The performance took place at the Discovery Quay in Falmouth with six actors carrying out their roles at the Maritime Museum and another two performing at the nearby Doghouse, the headquarters of creative production studio, Dogbite.
The theatrical experiment was the brainchild of Vconect, Miracle Theatre Company and Superfast Cornwall. Vconect is a European research project funded by the European Union within its Seventh Framework Programme for Research,of which BT and Falmouth University are partners. It aims to use the latest technology and video to enable mass communication within communities.
Marian Ursu, professor of interactive media and scientific director of the Vconect project, said: “Fast broadband connections are enabling new forms of theatrical experience. In this production we are using automatically controlled cameras to link a single play, acted between two locations, each with its own audience and to simultaneously transmit it to an on-line audience.

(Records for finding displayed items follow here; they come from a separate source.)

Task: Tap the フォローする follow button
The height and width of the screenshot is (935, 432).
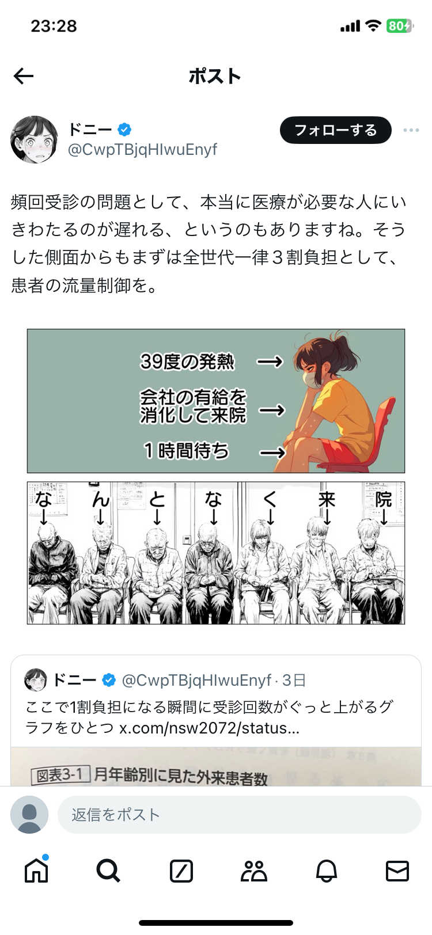Action: (x=336, y=130)
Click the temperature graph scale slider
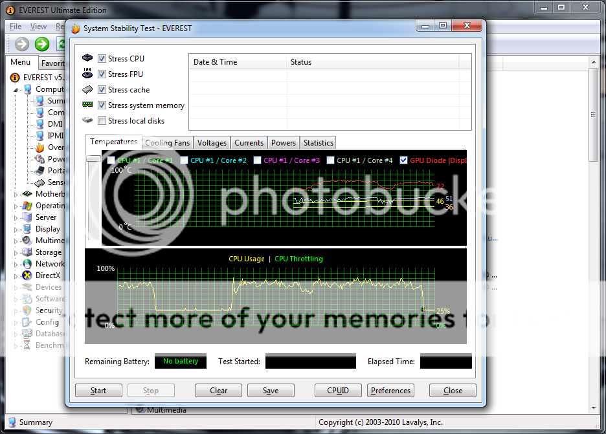The width and height of the screenshot is (606, 434). coord(94,158)
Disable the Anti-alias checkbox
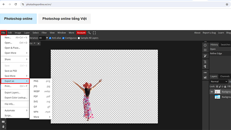This screenshot has width=231, height=130. [x=51, y=38]
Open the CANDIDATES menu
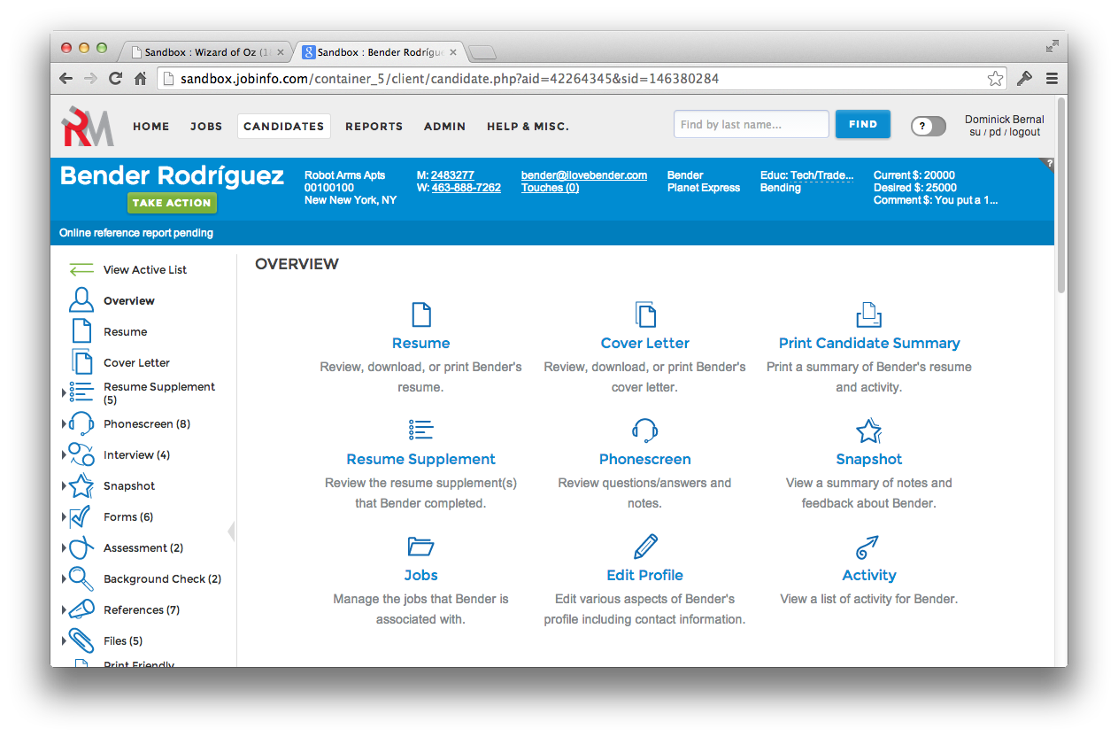The image size is (1118, 737). pos(284,126)
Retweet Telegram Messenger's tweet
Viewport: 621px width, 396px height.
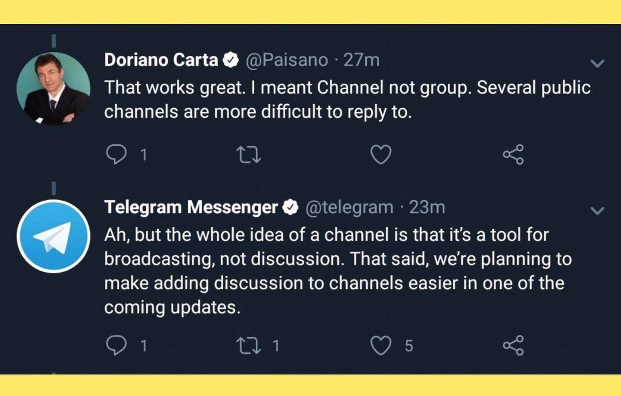point(248,346)
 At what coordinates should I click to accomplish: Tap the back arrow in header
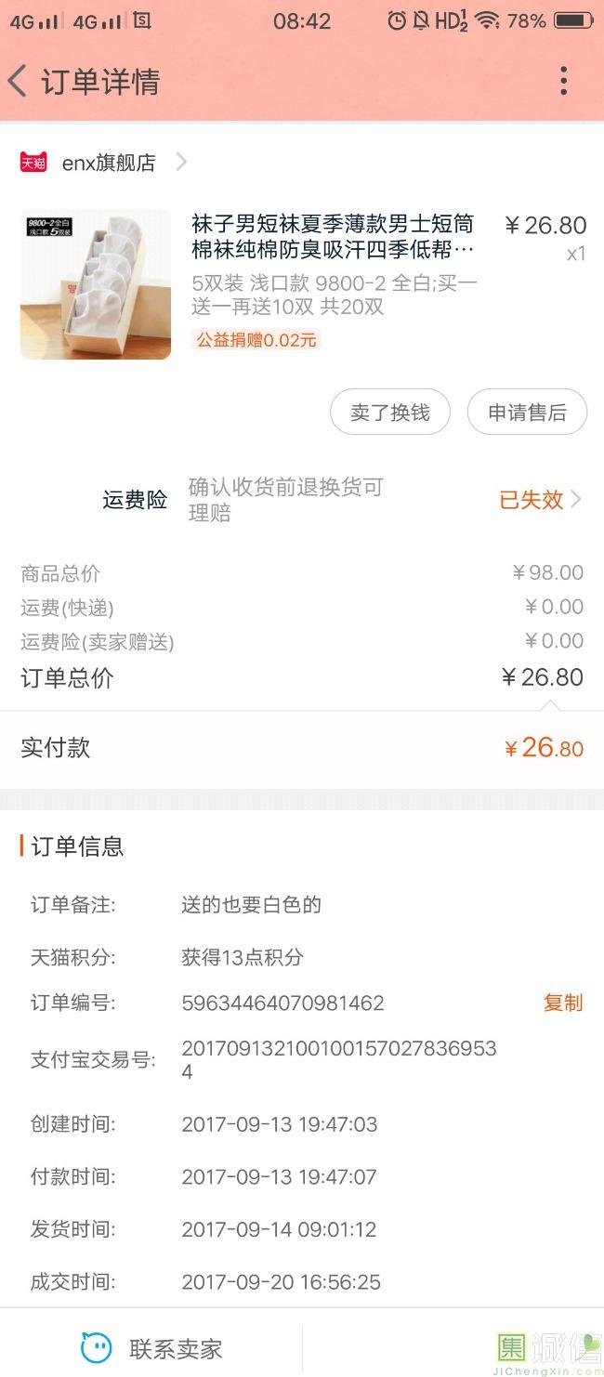(x=18, y=82)
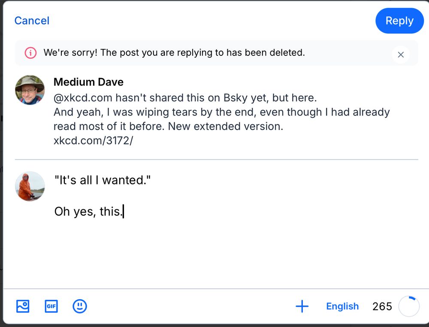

It’s a world first and it is great to be doing it in the context of one of Shakespeare’s finest plays.”
Bill Scott, founder and artistic director of Miracle Theatre Company, said: “This year, Miracle celebrates 35 years of touring into the heart of communities who often have little or no access to quality theatre – it’s at the core of what we do.
“This project offered us a fantastic opportunity to stretch our creative brains and do something completely different with our production of The Tempest. Using the latest digital technology, we were able to re-create our island world in two different places. I am particularly proud of the cast, this project challenged so many aspects of how they traditionally perform, having to interact with each other both on the stage and on screen. We hope everything we have learned will not only feed into the successful development of Vconect, but also Miracle’s future. In the long run, we hope experiments like this will enable us to reach people in more places, and in completely different ways!”
Superfast Cornwall, a partnership between the EU, Cornwall Council and BT, supported the experiment with funding from Superfast Cornwall Labs, an initiative set up to push the boundaries of what is possible using superfast broadband and the benefits it can offer to Cornwall and Isles of Scilly.
Ranulf Scarbrough, Superfast Cornwall programme director for BT, said: “Shakespeare was a true trailblazer in his day, but probably even he would not have imagined how around 400 years later we’d be using technology like this to enable audiences to enjoy his work in this way. It is another great example of the huge opportunities for innovation offered by high-speed fibre broadband. Superfast broadband can transform the way we do business, the way we live and now even the way we watch the theatre.”